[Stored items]
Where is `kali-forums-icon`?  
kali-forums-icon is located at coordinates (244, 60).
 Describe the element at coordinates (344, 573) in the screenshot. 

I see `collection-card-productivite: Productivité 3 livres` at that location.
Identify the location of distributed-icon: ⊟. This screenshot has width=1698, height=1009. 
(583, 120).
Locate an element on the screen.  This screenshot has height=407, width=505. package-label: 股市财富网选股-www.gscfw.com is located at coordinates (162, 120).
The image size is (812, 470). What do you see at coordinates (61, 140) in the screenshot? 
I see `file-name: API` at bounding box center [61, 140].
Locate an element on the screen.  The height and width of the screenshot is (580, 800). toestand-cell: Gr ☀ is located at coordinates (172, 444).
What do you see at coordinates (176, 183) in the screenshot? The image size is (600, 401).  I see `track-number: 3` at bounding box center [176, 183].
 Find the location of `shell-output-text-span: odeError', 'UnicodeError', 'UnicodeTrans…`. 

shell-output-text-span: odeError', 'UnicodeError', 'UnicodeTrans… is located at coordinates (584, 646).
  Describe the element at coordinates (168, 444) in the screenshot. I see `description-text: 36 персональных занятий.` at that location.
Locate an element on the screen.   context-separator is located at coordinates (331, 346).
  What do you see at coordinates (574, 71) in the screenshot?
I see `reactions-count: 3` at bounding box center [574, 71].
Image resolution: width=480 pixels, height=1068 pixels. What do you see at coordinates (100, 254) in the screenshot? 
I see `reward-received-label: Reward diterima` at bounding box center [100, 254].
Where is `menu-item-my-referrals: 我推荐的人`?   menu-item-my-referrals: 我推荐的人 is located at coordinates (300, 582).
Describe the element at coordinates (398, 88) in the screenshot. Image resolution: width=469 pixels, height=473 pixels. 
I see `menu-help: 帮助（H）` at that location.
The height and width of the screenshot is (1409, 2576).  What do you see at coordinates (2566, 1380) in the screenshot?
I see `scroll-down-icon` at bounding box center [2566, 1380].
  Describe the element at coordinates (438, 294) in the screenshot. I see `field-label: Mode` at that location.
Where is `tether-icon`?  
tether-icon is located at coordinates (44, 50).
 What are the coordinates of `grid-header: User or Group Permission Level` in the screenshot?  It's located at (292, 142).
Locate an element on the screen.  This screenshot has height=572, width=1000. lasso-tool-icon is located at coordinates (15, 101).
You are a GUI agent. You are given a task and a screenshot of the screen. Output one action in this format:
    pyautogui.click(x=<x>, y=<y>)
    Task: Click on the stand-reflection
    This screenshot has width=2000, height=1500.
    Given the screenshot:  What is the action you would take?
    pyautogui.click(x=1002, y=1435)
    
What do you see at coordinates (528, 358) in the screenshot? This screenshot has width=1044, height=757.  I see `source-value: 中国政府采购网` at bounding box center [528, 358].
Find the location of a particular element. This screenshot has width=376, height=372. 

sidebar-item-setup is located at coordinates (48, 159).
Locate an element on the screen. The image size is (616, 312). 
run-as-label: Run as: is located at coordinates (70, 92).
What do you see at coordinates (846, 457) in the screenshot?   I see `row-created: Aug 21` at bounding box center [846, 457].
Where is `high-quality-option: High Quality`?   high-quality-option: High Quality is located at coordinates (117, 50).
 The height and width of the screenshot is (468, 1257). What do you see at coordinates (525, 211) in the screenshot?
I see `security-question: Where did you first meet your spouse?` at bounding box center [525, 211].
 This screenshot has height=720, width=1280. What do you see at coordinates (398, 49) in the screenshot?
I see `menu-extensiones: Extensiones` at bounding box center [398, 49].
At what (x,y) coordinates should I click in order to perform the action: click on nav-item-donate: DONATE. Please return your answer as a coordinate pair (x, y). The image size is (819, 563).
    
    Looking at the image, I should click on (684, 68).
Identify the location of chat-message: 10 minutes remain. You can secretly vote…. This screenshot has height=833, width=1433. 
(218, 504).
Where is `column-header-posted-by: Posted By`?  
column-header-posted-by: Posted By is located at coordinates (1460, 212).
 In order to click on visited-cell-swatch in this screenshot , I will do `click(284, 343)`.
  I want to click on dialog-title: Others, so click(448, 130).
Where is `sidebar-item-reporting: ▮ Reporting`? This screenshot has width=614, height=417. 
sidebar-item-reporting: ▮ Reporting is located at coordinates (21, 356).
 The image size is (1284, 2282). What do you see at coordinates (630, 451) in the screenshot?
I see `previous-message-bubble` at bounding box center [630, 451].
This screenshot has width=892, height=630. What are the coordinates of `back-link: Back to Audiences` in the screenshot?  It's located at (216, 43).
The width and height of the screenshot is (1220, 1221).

Work to complete —
Substitute "Find an element" for "Locate an element" in the data from the beginning up to and including the line with "coordinates (300, 582).", leaving everything else unchanged. Give back only those lines.

Exercise result —
Where is `kali-forums-icon`?  
kali-forums-icon is located at coordinates (244, 60).
 Describe the element at coordinates (344, 573) in the screenshot. 

I see `collection-card-productivite: Productivité 3 livres` at that location.
Identify the location of distributed-icon: ⊟. This screenshot has width=1698, height=1009. 
(583, 120).
Find an element on the screen.  This screenshot has height=407, width=505. package-label: 股市财富网选股-www.gscfw.com is located at coordinates (162, 120).
The image size is (812, 470). What do you see at coordinates (61, 140) in the screenshot? 
I see `file-name: API` at bounding box center [61, 140].
Find an element on the screen.  The height and width of the screenshot is (580, 800). toestand-cell: Gr ☀ is located at coordinates (172, 444).
What do you see at coordinates (176, 183) in the screenshot? The image size is (600, 401).  I see `track-number: 3` at bounding box center [176, 183].
 Find the location of `shell-output-text-span: odeError', 'UnicodeError', 'UnicodeTrans…`. 

shell-output-text-span: odeError', 'UnicodeError', 'UnicodeTrans… is located at coordinates (584, 646).
  Describe the element at coordinates (168, 444) in the screenshot. I see `description-text: 36 персональных занятий.` at that location.
Find an element on the screen.   context-separator is located at coordinates (331, 346).
  What do you see at coordinates (574, 71) in the screenshot?
I see `reactions-count: 3` at bounding box center [574, 71].
Image resolution: width=480 pixels, height=1068 pixels. What do you see at coordinates (100, 254) in the screenshot? 
I see `reward-received-label: Reward diterima` at bounding box center [100, 254].
Where is `menu-item-my-referrals: 我推荐的人`?   menu-item-my-referrals: 我推荐的人 is located at coordinates (300, 582).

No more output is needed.